Give the count of lines below that include the word "computer", and say nothing else.

Start of Exercise inputs

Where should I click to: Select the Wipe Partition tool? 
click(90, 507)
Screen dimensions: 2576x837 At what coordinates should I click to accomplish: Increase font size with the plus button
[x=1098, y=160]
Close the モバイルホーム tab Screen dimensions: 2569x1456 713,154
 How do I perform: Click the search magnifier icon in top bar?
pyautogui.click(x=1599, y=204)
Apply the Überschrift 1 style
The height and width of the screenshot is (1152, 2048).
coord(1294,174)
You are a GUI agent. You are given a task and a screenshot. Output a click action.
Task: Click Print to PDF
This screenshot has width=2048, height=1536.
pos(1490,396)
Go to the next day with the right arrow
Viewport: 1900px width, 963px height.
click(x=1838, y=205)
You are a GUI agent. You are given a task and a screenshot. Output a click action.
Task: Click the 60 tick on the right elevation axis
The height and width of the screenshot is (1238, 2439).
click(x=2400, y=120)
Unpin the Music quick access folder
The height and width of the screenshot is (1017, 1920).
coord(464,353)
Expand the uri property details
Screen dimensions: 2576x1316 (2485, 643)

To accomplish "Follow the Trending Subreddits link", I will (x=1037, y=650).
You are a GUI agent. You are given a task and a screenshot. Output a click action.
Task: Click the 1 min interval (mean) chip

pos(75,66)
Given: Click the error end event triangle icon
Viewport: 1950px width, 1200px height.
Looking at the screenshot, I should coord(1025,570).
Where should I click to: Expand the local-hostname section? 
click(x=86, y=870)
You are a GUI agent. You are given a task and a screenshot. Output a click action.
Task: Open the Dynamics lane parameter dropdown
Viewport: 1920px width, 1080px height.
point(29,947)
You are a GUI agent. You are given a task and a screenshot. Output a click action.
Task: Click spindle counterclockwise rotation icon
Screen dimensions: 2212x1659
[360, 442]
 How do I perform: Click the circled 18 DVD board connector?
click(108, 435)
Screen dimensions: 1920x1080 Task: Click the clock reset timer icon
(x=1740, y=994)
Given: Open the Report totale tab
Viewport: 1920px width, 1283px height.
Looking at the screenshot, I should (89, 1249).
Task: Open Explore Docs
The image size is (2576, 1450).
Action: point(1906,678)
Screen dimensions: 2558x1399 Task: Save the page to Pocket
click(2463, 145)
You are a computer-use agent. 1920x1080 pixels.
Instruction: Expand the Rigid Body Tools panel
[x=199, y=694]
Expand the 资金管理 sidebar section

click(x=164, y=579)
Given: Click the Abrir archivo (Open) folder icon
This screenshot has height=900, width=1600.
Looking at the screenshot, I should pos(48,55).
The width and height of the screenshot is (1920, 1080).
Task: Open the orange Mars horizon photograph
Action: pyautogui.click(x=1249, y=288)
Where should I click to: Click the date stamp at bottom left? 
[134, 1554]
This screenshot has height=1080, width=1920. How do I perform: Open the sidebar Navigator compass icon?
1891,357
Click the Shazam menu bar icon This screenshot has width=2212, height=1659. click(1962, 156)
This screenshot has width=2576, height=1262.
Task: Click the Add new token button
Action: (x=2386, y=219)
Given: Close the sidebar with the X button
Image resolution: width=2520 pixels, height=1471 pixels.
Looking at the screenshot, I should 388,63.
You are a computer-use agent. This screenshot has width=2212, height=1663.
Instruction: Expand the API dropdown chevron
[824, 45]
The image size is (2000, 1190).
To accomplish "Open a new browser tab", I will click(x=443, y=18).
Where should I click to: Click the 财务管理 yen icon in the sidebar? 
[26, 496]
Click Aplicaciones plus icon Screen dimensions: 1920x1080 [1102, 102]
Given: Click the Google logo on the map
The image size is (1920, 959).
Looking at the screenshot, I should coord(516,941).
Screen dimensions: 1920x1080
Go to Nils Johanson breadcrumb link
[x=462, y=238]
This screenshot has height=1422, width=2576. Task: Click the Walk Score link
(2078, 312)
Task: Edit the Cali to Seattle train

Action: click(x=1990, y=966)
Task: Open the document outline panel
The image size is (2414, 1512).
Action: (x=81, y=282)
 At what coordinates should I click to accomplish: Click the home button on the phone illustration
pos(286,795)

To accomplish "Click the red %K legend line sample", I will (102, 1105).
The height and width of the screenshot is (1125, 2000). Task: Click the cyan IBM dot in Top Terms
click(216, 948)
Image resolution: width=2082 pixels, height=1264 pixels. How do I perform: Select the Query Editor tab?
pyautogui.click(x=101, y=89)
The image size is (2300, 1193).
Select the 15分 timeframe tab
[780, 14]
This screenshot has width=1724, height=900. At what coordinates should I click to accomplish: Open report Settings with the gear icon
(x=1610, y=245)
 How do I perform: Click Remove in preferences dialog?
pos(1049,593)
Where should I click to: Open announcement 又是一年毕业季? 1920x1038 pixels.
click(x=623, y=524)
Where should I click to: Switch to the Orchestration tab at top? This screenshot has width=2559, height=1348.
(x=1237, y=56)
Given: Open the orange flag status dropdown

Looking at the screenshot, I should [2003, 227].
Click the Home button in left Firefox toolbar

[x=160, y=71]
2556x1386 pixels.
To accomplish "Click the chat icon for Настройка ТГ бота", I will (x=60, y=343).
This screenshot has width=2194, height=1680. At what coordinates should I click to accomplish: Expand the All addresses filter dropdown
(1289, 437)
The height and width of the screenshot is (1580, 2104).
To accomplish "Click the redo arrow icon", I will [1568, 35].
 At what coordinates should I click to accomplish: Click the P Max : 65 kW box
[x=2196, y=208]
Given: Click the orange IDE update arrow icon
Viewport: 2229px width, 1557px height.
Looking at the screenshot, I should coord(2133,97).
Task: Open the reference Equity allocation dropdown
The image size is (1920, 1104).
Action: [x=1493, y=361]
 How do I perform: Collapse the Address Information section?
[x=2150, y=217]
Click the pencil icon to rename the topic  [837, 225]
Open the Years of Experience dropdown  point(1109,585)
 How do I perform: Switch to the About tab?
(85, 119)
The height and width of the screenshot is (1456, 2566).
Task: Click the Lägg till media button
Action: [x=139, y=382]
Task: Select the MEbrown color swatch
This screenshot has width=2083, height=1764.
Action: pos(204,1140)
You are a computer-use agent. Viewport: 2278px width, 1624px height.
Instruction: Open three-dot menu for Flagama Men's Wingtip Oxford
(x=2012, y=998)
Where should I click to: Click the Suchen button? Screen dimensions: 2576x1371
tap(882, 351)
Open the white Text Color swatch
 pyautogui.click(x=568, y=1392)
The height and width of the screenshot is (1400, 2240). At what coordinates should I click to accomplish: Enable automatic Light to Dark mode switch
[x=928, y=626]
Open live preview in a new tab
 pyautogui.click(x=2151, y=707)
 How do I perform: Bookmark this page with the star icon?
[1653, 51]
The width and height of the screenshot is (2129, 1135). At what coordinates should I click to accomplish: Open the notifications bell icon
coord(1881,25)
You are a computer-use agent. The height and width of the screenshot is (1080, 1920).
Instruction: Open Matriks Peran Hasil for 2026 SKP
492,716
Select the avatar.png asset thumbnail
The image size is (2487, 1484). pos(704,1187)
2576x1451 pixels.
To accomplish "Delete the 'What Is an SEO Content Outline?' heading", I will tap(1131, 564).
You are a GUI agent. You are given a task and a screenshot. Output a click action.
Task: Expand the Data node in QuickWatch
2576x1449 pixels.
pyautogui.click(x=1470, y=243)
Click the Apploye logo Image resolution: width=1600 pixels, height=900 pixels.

End of Exercise inputs

■ Answer below
4